__PROBLEM REQUIREMENTS__: Can you write out the data word for word, starting at the line that contains "You are a GUI" and ending at the line that contains "click(x=809, y=695)", with both of those lines included?

__SOURCE RECORDS__:

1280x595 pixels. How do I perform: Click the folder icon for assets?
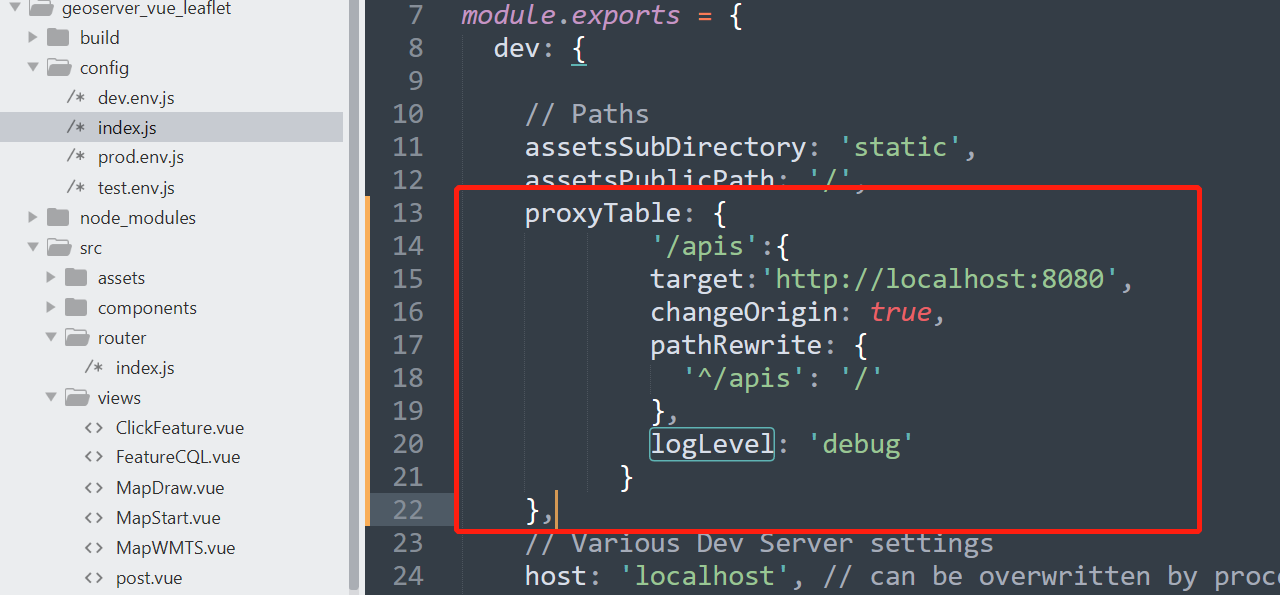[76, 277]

--

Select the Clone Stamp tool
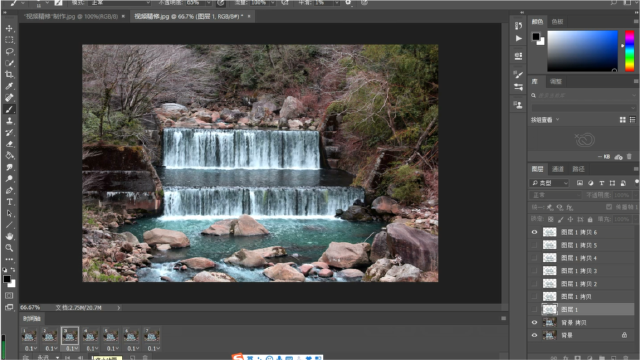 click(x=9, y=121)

---

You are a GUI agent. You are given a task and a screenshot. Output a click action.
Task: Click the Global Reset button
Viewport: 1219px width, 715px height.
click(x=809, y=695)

__EXPECTED OUTPUT__:
You are a GUI agent. You are given a task and a screenshot. Output a click action.
Task: Click the Global Reset button
Viewport: 1219px width, 715px height.
click(x=809, y=695)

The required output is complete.